▶ _PROBLEM TO WORK ON_
Say how many lines of the listing below include the word "agent", with no other output.

▶ _SUPPLIED ENTRIES_
* * *

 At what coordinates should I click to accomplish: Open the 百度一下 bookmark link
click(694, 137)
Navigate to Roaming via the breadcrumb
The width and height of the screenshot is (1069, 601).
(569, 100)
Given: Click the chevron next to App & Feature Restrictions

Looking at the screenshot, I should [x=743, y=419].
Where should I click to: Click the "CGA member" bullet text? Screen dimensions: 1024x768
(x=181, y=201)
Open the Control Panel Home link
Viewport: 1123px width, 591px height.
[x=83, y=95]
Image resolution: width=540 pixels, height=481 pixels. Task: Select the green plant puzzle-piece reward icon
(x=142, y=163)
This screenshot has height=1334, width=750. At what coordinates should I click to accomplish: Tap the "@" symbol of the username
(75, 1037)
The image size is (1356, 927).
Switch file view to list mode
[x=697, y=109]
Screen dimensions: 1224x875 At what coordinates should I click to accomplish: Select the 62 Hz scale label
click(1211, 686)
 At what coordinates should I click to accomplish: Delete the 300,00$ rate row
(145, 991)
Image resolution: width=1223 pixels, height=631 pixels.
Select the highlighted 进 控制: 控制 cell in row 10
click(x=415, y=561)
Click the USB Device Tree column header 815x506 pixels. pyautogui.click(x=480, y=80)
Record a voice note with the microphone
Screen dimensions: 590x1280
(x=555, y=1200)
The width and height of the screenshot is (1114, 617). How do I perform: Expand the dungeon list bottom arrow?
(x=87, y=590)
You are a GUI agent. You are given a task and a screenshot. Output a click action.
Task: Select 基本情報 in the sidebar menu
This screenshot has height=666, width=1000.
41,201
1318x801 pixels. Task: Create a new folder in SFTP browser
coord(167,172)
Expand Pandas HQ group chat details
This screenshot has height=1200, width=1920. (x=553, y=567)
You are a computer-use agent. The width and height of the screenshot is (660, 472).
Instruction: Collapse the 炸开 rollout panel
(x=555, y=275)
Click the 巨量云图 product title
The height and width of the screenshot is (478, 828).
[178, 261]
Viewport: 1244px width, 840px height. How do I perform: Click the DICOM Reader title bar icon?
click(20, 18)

* * *

▶ _ANSWER AREA_
2